Two years ago, Burlington High School began requiring each of its students to use an iPad for school work, putting the system at the forefront of a growing movement to bring more technology into the classroom. The project has since expanded to middle school and there are plans to assign iPads to younger students.
Patrick Larkin, assistant superintendent for learning in the Burlington public schools, answered questions about the project for the Globe.
First some basic background: How many students at Burlington High School are using iPads, and how has the program expanded in Burlington over the last couple of years?
Burlington High School has an enrollment of just over 1,000 students and for the past two years each student has had an iPad. This past year we also expanded our 1:1 initiative to the middle school, which is grades 6, 7, and 8 (1:1 means one web-enabled device for each student). We also had pilots at the elementary school this past year where one first-grade classroom in each of our four elementary schools had iPads and our grade 4 and 5 classrooms at Pine Glen Elementary had iPads.

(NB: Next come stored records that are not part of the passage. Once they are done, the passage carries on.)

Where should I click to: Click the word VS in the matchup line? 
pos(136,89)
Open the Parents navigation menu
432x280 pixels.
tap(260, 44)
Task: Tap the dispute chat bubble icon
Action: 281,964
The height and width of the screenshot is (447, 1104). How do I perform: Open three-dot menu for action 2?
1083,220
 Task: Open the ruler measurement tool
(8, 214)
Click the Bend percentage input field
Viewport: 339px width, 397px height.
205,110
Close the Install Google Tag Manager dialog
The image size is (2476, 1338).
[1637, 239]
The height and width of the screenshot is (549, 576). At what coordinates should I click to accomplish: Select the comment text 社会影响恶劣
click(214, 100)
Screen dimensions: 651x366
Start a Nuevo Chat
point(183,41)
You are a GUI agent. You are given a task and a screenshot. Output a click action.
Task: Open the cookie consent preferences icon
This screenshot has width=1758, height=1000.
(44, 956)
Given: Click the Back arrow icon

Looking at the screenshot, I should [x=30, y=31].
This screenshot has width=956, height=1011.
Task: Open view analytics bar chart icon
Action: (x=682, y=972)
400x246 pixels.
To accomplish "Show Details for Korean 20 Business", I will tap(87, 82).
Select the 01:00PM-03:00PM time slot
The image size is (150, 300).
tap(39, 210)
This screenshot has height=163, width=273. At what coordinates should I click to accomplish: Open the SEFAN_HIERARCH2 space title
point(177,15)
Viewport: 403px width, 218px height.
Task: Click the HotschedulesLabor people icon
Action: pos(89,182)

What about cost? How much is it costing the school system? Do families have to pay anything?
The district is spending approximately $190,000 on iPads each year. It is recommended that parents of high school students buy insurance from a third-party insurance company to insure the devices, since the high school students take them home. The cost of the insurance is less than $50 a year.
How has the introduction of iPads changed education for students?
I think that this certainly varies from one student to the next, but overall I would say that students have learned to change their workflow a great deal and started to substitute some of the ways that they access, create, and submit their work. In addition, I think that there has been an increase in the amount of opportunities to be more self-directed learners. The access to the technology allows for more blended-learning opportunities, where students are able to learn independently and go more in depth on a topic that interests them. It also allows some students to work independently to catch up in areas that they may be behind on.
What are your biggest lessons from the experience?
I think we have all learned about the importance of being flexible and adaptable. It was a big step to go from a high school that did not allow mobile phones in the hands of students five years ago and then turn around and distribute a mobile device to every student in every classroom.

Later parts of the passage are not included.